Der Chor der Kapelle misst in der Länge 4 Meter, das Schiff 9,60 Meter, die Höhe erreicht 6,40 Meter, die Breite 7,70 Meter. Der Turm ist 26,80 Meter hoch. Die Kosten belaufen sich auf rund 15.000 Mark. Ausschließlich mit eigenen Mitteln bestreiten die Kapellen-Bauer die Kosten, aber nur durch beispiellosen Zusammenhalt bleibt der eine oder andere vor dem wirtschaftlichen Ruin bewahrt.

Kapelle erhält erst nur eine einfache Hausweihung

Am 26. Dezember 1883 erhält die Kapelle ausschließlich die „benedictio novae domus“, eine einfache Hauseinweihung. Und während der Gottesdienstzeiten in der Pfarrkirche muss die Zuwälder Kapelle geschlossen bleiben.

Die Weihe „benedictio orationis“, um hier auch Gottesdienste abzuhalten, erfolgt erst am 6. Mai 1895, mit der Auflage, die Genehmigung für Eucharistiefeiern in der Zuwälder Kapelle alle zwei Jahre zu erneuern.

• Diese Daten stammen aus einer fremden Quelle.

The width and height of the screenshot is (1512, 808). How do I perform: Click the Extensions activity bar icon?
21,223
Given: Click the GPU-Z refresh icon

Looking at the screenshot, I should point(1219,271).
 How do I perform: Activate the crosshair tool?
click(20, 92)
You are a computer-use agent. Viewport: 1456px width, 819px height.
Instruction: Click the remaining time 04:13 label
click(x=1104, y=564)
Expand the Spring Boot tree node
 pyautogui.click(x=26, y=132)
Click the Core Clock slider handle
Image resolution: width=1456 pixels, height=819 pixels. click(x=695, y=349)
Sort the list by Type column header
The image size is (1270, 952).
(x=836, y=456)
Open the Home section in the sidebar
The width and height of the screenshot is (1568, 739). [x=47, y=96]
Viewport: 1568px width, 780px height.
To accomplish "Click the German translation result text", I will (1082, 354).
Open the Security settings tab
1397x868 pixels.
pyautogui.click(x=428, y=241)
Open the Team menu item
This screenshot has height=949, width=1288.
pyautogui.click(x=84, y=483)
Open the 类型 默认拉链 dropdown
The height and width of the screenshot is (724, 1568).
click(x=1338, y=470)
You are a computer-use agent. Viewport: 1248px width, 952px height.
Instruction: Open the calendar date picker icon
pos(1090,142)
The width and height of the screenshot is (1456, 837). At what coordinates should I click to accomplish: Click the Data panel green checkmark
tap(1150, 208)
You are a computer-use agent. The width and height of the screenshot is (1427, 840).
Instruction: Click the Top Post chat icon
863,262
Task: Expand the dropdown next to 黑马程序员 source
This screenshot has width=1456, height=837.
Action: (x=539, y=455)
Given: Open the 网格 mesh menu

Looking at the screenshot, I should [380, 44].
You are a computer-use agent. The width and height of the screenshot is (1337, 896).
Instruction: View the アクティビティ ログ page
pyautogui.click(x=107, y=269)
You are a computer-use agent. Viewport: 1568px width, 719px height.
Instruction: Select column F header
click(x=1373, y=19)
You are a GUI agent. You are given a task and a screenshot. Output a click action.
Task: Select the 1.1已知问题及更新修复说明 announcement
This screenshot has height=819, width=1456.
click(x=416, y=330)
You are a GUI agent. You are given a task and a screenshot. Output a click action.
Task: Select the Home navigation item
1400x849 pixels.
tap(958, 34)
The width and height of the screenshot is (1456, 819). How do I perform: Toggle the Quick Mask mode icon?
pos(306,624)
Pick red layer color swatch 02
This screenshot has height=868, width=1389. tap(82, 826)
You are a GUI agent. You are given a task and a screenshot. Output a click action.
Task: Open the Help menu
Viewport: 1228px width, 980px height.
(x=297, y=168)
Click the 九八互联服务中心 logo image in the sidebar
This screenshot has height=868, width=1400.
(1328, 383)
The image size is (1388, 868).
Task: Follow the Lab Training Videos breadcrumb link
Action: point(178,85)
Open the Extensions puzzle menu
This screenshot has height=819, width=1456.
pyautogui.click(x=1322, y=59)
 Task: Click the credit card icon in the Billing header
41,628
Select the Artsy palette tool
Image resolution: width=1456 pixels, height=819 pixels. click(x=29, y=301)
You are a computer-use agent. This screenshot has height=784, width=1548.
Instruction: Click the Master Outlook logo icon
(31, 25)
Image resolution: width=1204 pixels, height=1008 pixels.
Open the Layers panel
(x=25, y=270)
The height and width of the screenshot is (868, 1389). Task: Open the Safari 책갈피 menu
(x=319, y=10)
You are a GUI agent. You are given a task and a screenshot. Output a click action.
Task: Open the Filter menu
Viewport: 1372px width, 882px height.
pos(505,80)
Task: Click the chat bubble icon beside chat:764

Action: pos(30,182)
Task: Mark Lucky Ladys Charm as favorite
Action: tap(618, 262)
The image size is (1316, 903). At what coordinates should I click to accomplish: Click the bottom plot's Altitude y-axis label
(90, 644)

Ferner soll diese Erlaubnis nur so lange gelten, „als Juliane Wußler sich außerhalb der Pfarrei aufhält“ (diese war 1885 in die Schweiz übergesiedelt).

Die Ausmalung der Kapelle, die Lieferung des Harmoniums und die Aufstellung der Kommunionbank beenden die Arbeiten im Februar 1885. Im Jahre 1968 wird die Kapelle im Stil und dem Trend der damaligen Zeit grundlegend renoviert.